PROBLEM DETAILS: In the entries below, find the line with "Given: Select the rectangle shape tool" and print exactly every line from there up to and including the line with "Toggle the S flag value", with no other lines.
====
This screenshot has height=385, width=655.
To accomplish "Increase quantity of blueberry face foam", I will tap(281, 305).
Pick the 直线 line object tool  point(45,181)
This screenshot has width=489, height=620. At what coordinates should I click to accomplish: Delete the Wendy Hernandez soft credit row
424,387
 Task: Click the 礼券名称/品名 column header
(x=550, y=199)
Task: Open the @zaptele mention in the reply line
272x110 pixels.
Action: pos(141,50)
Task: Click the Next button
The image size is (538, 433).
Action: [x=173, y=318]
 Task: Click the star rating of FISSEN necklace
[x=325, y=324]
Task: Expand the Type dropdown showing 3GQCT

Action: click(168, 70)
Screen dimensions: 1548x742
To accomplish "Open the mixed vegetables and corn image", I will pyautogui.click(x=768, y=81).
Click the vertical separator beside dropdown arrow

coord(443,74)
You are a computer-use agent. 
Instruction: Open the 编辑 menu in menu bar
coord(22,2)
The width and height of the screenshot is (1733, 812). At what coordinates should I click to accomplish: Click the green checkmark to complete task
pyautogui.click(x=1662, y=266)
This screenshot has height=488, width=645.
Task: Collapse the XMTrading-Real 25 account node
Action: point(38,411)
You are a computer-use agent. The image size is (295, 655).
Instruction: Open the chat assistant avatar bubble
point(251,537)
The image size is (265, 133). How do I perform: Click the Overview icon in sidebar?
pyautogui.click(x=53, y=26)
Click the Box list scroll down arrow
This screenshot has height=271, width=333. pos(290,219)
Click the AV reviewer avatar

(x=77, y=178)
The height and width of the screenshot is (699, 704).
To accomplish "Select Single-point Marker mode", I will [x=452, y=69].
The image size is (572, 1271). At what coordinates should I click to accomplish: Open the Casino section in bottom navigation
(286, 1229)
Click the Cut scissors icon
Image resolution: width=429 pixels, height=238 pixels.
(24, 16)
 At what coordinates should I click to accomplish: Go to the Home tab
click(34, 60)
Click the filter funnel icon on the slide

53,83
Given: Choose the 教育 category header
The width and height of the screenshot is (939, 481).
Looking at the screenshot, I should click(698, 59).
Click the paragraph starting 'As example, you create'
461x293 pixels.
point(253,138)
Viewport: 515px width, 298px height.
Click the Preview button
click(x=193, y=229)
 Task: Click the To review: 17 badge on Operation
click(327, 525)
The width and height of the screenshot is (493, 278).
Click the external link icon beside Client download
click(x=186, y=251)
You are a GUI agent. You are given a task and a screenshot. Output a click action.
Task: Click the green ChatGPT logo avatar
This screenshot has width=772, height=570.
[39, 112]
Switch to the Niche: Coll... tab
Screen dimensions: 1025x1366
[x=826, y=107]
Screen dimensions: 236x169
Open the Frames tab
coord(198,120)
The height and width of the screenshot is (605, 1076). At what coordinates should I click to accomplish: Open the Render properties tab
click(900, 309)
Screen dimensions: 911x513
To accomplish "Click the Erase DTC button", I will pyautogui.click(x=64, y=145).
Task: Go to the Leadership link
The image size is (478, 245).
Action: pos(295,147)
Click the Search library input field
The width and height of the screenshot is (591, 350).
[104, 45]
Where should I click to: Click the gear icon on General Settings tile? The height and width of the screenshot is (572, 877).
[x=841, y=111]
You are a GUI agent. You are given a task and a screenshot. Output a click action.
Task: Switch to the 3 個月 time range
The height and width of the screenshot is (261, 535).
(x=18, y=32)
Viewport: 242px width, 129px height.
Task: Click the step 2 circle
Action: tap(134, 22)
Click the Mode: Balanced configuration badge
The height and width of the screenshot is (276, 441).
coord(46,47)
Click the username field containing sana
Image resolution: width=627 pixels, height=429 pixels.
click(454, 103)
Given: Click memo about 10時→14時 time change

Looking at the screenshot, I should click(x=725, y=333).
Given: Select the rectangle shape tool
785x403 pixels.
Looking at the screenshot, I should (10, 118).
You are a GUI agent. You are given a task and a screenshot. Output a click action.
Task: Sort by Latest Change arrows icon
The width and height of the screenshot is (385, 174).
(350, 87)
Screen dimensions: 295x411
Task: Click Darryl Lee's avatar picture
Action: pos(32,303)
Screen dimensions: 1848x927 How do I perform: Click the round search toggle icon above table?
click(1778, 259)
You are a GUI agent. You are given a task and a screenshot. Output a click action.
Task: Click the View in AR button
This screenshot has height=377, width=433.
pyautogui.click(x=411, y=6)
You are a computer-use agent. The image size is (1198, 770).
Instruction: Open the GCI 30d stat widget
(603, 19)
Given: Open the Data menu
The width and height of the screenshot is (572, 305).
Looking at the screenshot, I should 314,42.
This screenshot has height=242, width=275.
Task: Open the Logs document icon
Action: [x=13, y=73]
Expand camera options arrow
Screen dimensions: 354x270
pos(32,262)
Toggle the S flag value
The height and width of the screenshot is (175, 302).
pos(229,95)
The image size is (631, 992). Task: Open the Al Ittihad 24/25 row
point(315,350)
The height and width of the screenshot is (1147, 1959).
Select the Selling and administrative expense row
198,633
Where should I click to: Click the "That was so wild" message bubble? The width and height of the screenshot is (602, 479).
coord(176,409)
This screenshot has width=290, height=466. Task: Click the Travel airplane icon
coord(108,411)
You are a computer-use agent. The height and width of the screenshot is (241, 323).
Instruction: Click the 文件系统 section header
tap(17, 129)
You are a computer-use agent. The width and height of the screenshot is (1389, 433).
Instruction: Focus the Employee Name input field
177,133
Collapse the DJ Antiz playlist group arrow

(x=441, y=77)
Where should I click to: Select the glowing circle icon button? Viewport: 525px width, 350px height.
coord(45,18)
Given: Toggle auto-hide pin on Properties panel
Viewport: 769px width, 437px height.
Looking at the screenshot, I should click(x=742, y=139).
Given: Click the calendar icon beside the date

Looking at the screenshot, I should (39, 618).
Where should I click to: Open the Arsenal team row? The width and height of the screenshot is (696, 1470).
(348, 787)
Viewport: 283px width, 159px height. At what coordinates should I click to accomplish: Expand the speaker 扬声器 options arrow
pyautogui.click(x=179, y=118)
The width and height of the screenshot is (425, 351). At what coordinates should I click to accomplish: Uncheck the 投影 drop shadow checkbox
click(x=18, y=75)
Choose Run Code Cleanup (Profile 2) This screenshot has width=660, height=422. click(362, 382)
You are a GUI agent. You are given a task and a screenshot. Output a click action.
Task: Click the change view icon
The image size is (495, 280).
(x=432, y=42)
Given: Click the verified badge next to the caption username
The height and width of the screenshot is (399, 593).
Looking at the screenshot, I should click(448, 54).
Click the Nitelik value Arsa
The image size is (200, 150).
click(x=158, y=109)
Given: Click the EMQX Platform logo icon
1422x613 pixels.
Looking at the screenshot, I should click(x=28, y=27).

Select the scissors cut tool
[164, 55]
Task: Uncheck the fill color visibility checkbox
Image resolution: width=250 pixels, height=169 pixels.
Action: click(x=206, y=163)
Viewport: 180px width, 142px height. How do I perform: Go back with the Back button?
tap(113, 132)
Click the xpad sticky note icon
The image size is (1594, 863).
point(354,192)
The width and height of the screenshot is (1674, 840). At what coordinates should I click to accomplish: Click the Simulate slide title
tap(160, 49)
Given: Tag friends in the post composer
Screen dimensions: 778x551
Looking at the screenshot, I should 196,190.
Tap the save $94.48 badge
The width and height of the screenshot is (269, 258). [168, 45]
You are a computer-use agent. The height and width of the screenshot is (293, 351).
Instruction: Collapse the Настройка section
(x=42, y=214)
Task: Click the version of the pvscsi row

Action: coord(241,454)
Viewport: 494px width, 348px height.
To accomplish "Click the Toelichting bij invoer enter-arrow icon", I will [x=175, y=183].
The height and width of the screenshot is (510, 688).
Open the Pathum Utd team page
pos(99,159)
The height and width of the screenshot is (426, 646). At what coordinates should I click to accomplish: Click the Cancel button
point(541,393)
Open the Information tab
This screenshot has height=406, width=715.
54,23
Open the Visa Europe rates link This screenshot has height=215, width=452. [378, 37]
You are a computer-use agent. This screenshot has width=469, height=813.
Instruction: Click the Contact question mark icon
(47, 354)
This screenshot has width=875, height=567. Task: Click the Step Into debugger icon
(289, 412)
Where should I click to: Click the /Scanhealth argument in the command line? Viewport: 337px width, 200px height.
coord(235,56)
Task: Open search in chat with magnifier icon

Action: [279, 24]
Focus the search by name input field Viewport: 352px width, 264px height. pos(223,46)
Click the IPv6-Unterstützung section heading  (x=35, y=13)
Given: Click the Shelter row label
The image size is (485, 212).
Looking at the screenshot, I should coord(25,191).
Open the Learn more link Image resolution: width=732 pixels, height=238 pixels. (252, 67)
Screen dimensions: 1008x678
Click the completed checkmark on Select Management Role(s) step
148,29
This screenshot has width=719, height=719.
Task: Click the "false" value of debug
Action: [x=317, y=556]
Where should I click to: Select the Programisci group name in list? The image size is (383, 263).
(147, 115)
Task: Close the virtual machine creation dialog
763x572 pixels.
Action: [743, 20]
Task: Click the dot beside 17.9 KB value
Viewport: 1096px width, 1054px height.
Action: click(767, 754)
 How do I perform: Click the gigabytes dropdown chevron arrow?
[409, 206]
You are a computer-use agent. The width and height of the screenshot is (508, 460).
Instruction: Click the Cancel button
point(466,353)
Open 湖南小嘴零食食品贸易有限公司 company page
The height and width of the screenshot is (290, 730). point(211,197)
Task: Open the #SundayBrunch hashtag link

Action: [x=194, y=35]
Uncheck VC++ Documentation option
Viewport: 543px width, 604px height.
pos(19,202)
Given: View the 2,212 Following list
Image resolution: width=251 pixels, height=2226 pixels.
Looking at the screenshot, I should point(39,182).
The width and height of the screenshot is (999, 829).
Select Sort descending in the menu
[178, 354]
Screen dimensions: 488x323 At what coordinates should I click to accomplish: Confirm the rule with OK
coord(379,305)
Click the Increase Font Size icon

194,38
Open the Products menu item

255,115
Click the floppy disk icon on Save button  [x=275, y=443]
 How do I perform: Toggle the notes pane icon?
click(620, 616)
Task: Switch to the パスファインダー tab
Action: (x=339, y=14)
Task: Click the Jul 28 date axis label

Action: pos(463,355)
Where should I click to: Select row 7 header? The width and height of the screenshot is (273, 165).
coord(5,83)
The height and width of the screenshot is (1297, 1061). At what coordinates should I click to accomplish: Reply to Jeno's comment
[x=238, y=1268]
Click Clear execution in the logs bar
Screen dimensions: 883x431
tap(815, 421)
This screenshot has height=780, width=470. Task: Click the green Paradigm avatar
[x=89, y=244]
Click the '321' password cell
====
EXPECTED ANSWER:
Given: Select the rectangle shape tool
785x403 pixels.
Looking at the screenshot, I should (10, 118).
You are a GUI agent. You are given a task and a screenshot. Output a click action.
Task: Sort by Latest Change arrows icon
The width and height of the screenshot is (385, 174).
(350, 87)
Screen dimensions: 295x411
Task: Click Darryl Lee's avatar picture
Action: pos(32,303)
Screen dimensions: 1848x927 How do I perform: Click the round search toggle icon above table?
click(1778, 259)
You are a GUI agent. You are given a task and a screenshot. Output a click action.
Task: Click the View in AR button
This screenshot has height=377, width=433.
pyautogui.click(x=411, y=6)
You are a computer-use agent. The image size is (1198, 770).
Instruction: Open the GCI 30d stat widget
(603, 19)
Given: Open the Data menu
The width and height of the screenshot is (572, 305).
Looking at the screenshot, I should 314,42.
This screenshot has height=242, width=275.
Task: Open the Logs document icon
Action: [x=13, y=73]
Expand camera options arrow
Screen dimensions: 354x270
pos(32,262)
Toggle the S flag value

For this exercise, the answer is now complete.